APU psychology associate professor Scott Wood, Ph.D., specializes is neuroscience with emphasis on sensory systems physiology and sensorimotor control. In 2015, the U.S. Department of Defense awarded Wood a $75,875 grant to develop a treatment of vestibular dysfunction using a portable stimulator. “There is increasing evidence that some of the veterans have more impaired balance function than you would expect from normal aging,” Wood said. “It’s been attributed in part to traumatic brain injuries that result in a reduced ability to sense motion and orientation. Gulf War Illness also appears to be a contributing factor in the veterans we studied. Our research is interested in improving balance function for military veterans by enhancing their vestibular sensory system.”
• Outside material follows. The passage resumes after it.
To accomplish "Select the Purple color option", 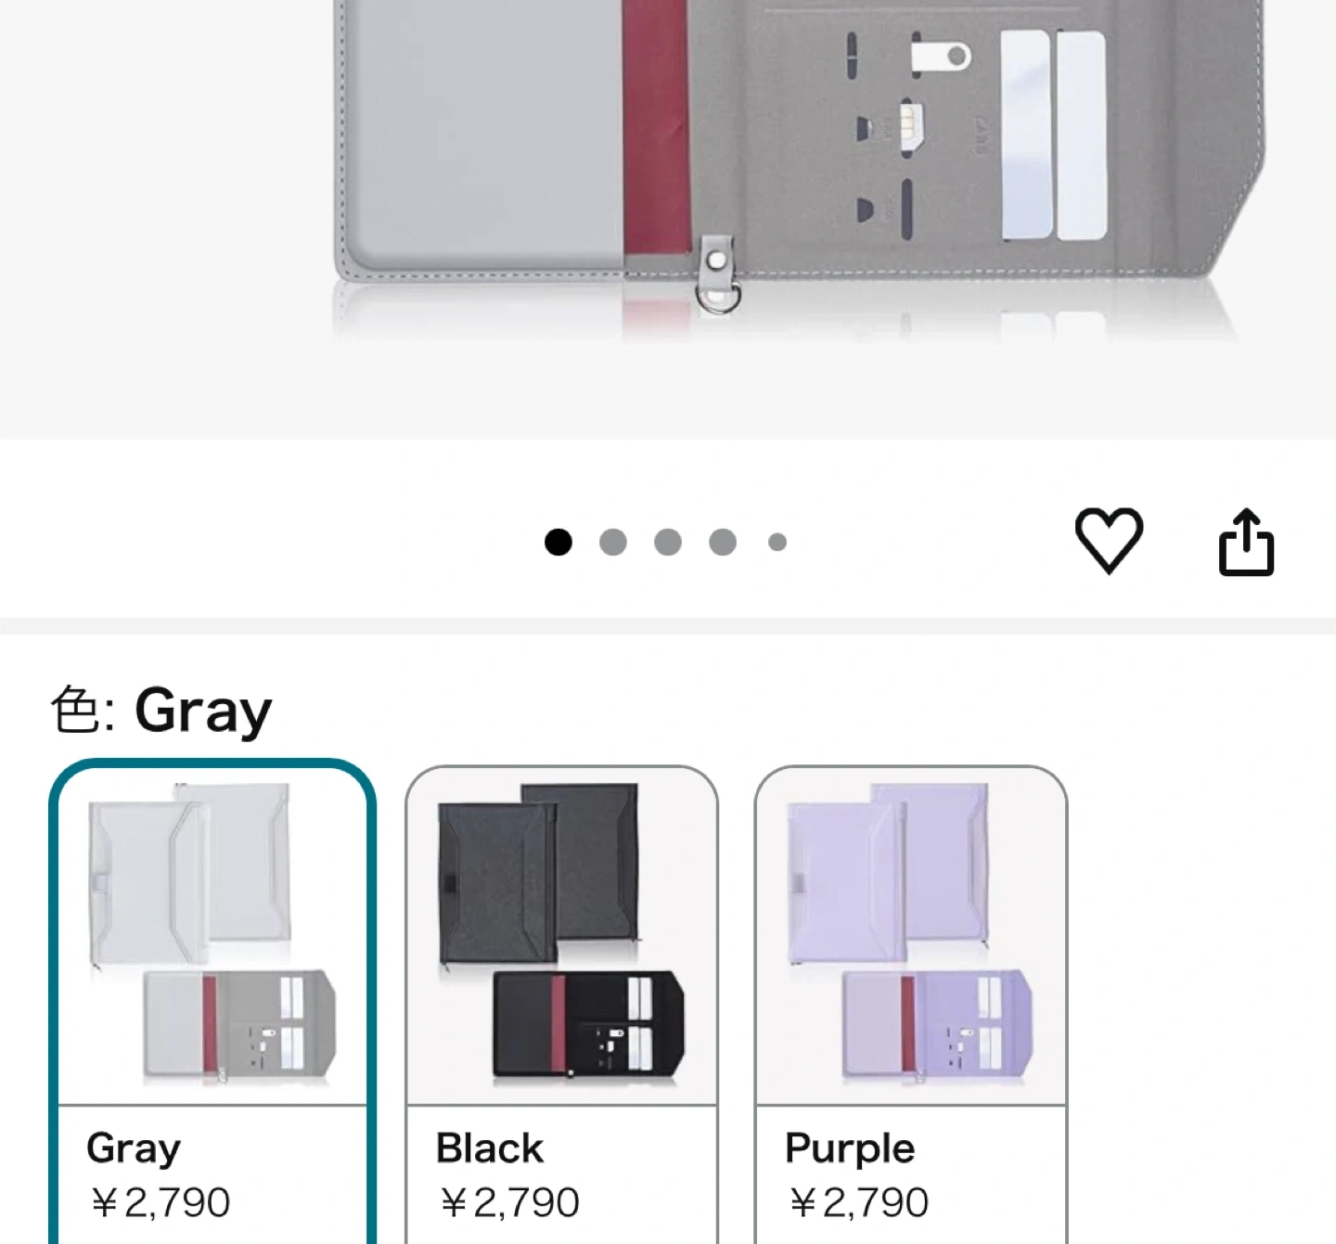I will (x=911, y=1005).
Part of the treatment is a portable electrical device that alters the nerve activity of the balance sensors in the inner ears. When using this neuromodulation, the patient is better able to detect small changes in orientation and therefore has a lowered risk of falling. “This approach is easy to apply. Using non-invasive electrodes that clip on your earlobes, the stimulus increases your function using low electrical levels that are undetectable,” Wood said.

Wood leads a research practicum for students to develop research skills by working on projects related to behavioral neuroscience and cognitive psychology in his lab. He and his students discovered a threshold technique that they believe will optimize the treatment in patients.

One of the students who led the study is Haley Trier, who is now pursuing a Ph.D. in cognitive neuroscience at the University of Oxford, in England.“Before development of the stimulator as a clinical device, it was necessary to characterize how the stimulus level could be adjusted to an individual’s sensitivity,” Trier said. “To do this we recruited healthy volunteers and applied low levels of electrical stimulation using electrodes clipped to the earlobes. Our goal was to find the threshold--the level at which the stimulation switched from improving balance to disrupting balance. We wanted to measure both the physical and perceptual effects, so we recorded participants’ body movements with motion sensors and noted their perceptions at each level of stimulation.”

Trier said that the outcome of this study provided an objective and reliable way to adjust the stimulator according to individual differences. “This is an important breakthrough that can be used as the device is further developed as a clinical tool,” she said.

Micaela Ricaforte ’20 is a public relations intern in the Office of University Relations. She is a double major in journalism and honors humanities.